Run k4_local_repo again from this directory in every new shell.

EventStats

The goal of this exercise is to become familiar with the Gaudi steering file. For this purpose, an EventStats algorithm is provided, which saves the energy barycentre and total energy for each event using the podio::UserDataCollection.

You should adapt the steering file runEventStats.py in the `EventStats/options' folder such that this algorithm is executed on the data.
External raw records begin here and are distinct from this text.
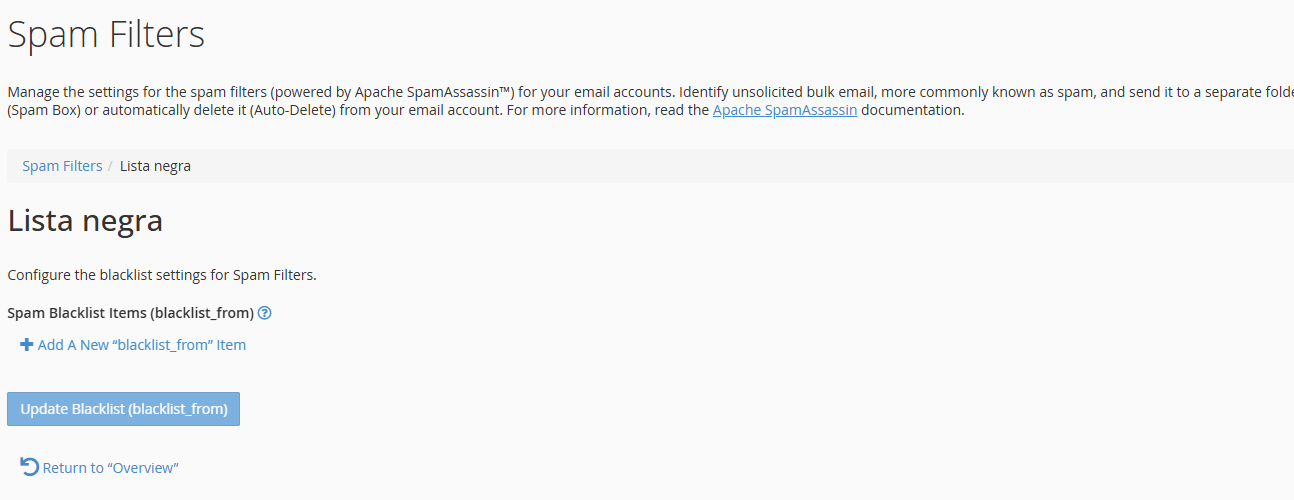The image size is (1294, 500).
Task: Go to Spam Filters breadcrumb link
Action: 62,166
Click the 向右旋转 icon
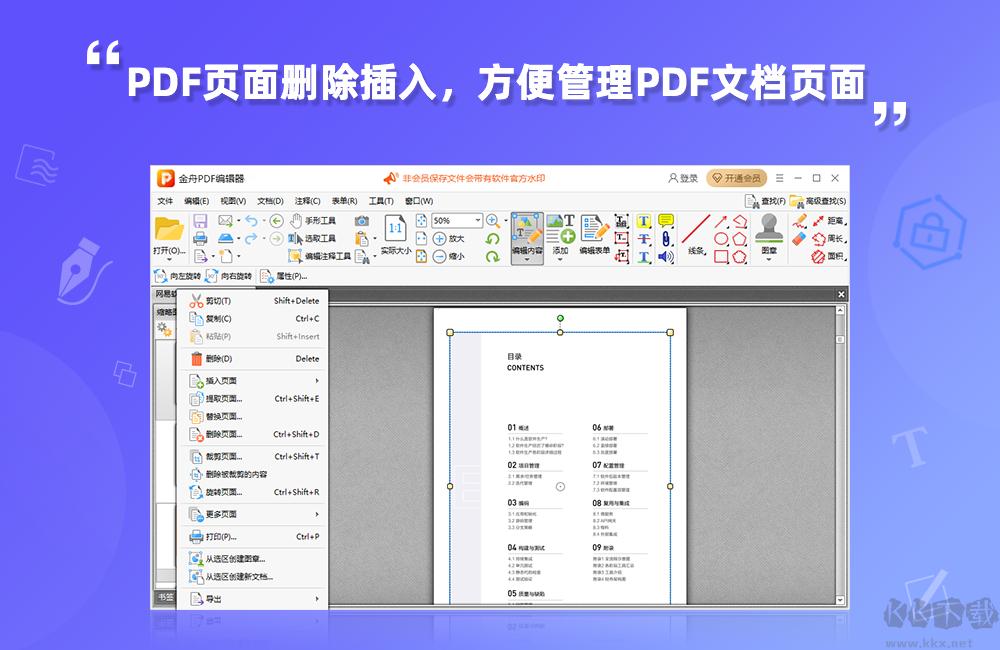1000x650 pixels. pyautogui.click(x=230, y=276)
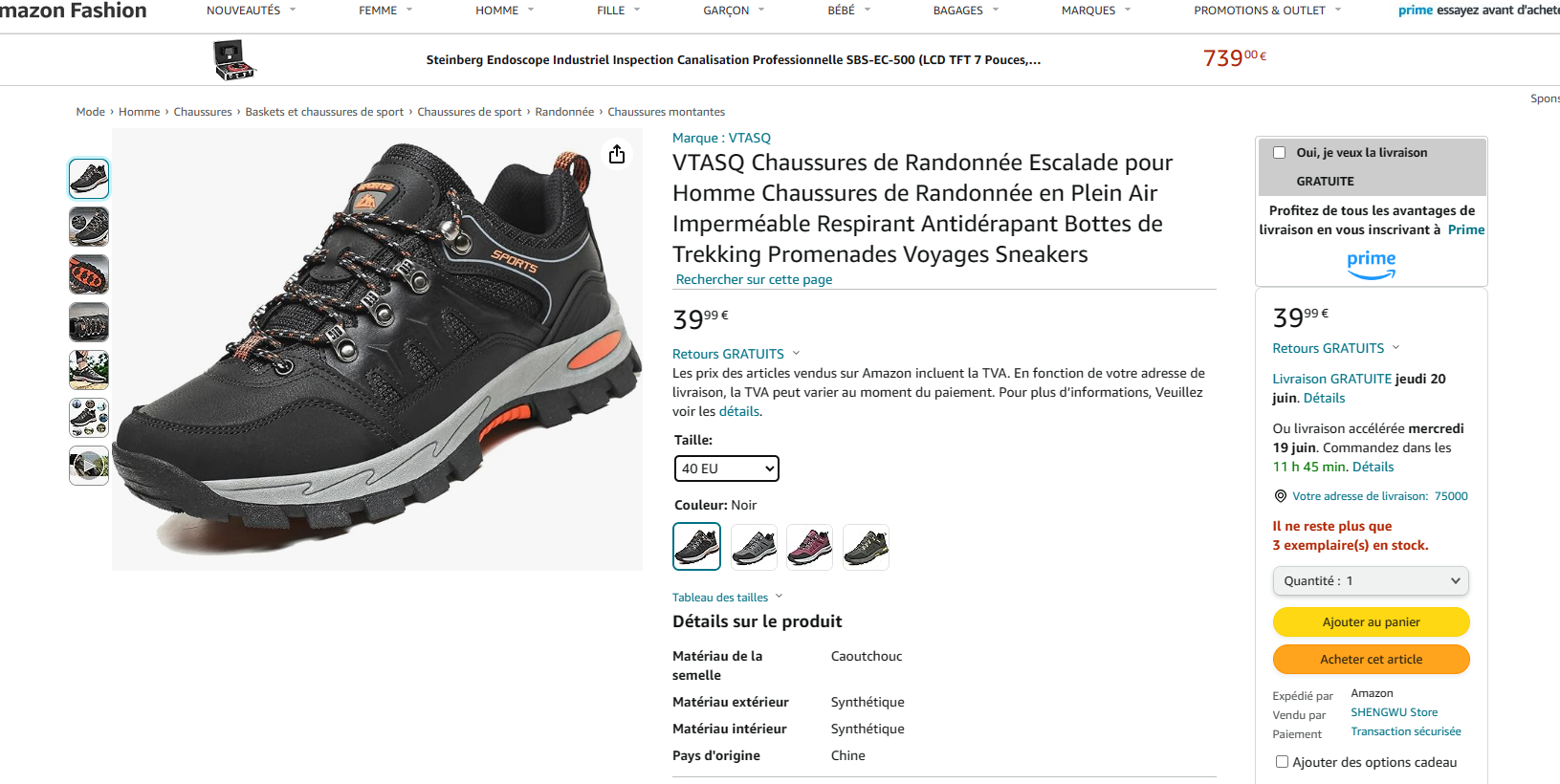The height and width of the screenshot is (784, 1560).
Task: Enable 'Ajouter des options cadeau' checkbox
Action: 1282,762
A solution file is provided.

RandomNoiseDigitizer

The goal of this exercise is to complete a simple digitising algorithm from a skeleton file.

MoliereRadius

The goal of this exercise is to complete a Gaudi algorithm to compute a physics value from the data, and to revise adding algorithms to the steering file. Solution files are provided.

MLShowerID

A Gaudi processor for implementing a Tiny PointNet ONNX inference on SimpleCalo showers.

The model is trainned on top 1024 hits ordered by decreasing energy. Those hits are treated as point cloud, with dim-4 features (x, y, z, energy). After this classification model, two scores are returned: EM score and hadronic score.
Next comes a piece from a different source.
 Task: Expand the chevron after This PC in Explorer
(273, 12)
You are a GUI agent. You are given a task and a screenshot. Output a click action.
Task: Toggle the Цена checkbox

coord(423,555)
The trained ONNX model is loaded once during algorithm initialization. Based on the training setup, its expected interface is:

points: float32 [batch, 1024, 4]
mask:   bool    [batch, 1024]
scores: float32 [batch, 2]

The processing flow is:

SimCalorimeterHitCollection
  -> raw (x, y, z, energy) point tensor and validity mask
  -> ONNX model with embedded training normalization
  -> ONNX softmax scores [EM, Hadronic]
  -> one output Cluster containing all converted CalorimeterHits

Two scores are stored in the shape parameters: ShapeParameters[0] as EM score, ShapeParameters[1] as hadronic score.